La poesía plasma lo que nos impacta, nos impresiona, aquello que nos hace sentir vivos o desfallecidos. Lo que fuertemente afecta a nuestra condición humana. Nada hay que no pueda ser poesía: Antonio Machado dedicó un poema a las moscas y Charles Bukowski al alcohol y al vómito.
Ciertamente el alba y el atardecer, las flores, han mostrado al ser humano una gran variedad de colores antes de que él aprendiera a crearlos con la técnica. Por otro lado, el amor en todas sus vertientes ha sido el punto fundamental del quehacer poético. También la muerte como solución o gran interrogante ha ocupado un lugar primordial. Pero nuestras vidas también se ven azotadas por las noticias de los periódicos, de los telediarios, sobre las guerras, sobre los grandes y pequeñísimos.
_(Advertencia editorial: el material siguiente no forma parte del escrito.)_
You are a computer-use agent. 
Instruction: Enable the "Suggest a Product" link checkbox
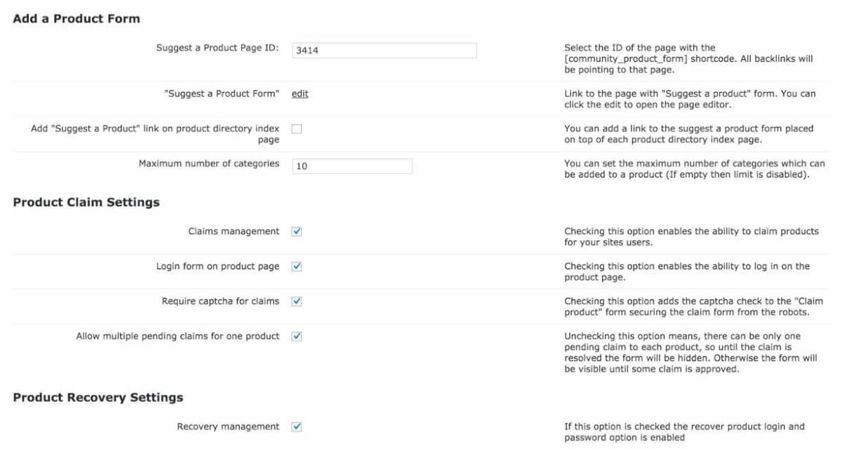tap(297, 129)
Y todas estas vidas, aunque transcurran a miles de kilómetros y en unas condiciones que nos son extrañas, también nos deberían afectar.
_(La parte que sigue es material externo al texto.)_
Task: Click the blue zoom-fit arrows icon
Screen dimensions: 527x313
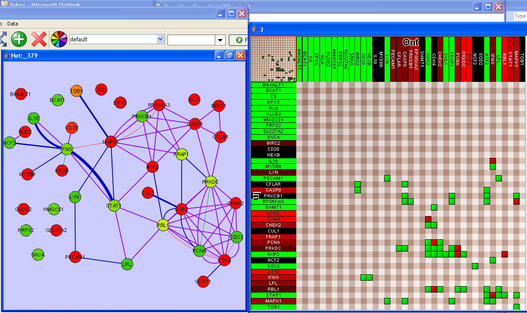Action: pyautogui.click(x=3, y=40)
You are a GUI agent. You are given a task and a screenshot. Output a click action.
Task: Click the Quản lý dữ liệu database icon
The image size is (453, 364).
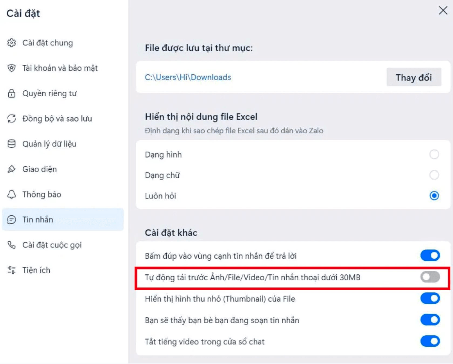coord(12,144)
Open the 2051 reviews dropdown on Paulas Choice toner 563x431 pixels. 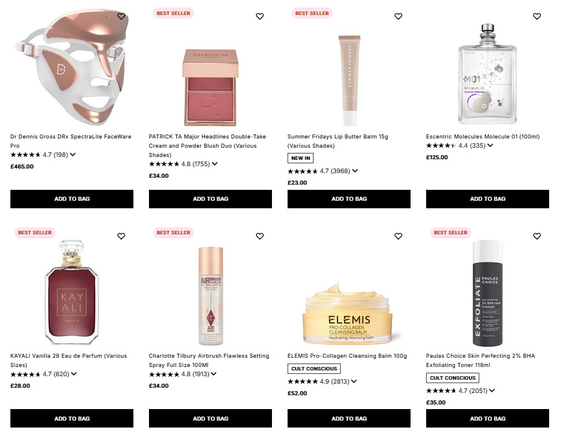[x=491, y=391]
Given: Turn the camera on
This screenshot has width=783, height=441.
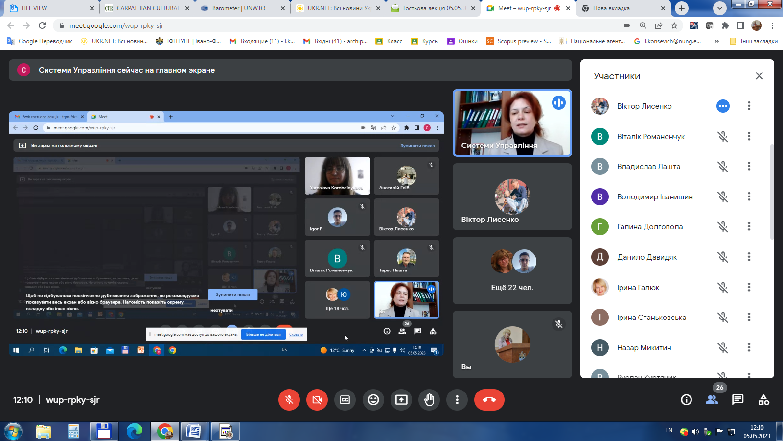Looking at the screenshot, I should [x=317, y=400].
Pero a veces escribimos para decir que no estamos de acuerdo, para denunciar lo que consideramos injusto e hipócrita, para decir que cada muerte de un niño es parte de nuestra propia muerte.
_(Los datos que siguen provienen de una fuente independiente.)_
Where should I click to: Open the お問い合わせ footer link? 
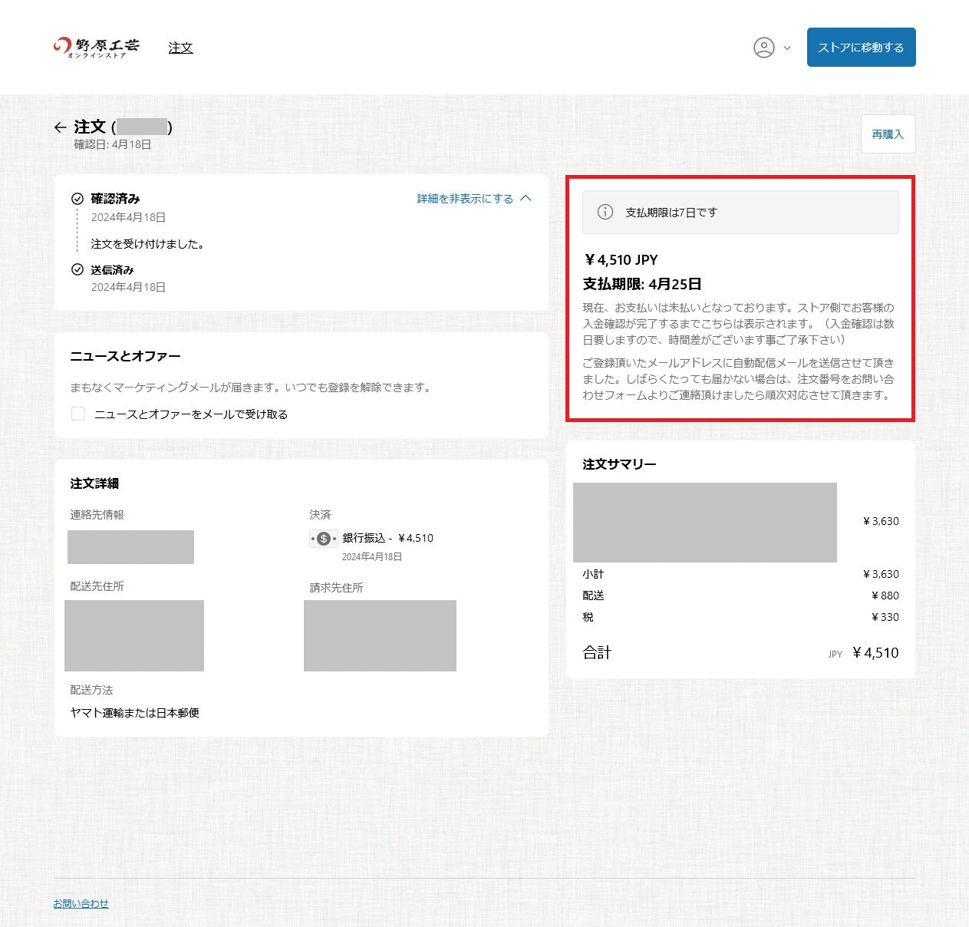pyautogui.click(x=81, y=903)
Somos fotógrafos de la palabra, recogemos el instante para que imaginemos lo que precede y lo que sigue. Para que no pasemos por la vida mirando hacia otro lado, y al final esgrimir ese falso “no me consta”, “no sabía”, “de haberlo sabido”.
Por estas páginas se entrevén los bombardeos, la guerra, las pateras, la muerte del inocente, Chernobil, a sabiendas que al final volveremos donde estábamos hace cien años, en el sueño de toda una humanidad impotente para salvarse a sí misma, ante la codicia de unos pocos sin capacidad de mirar al futuro.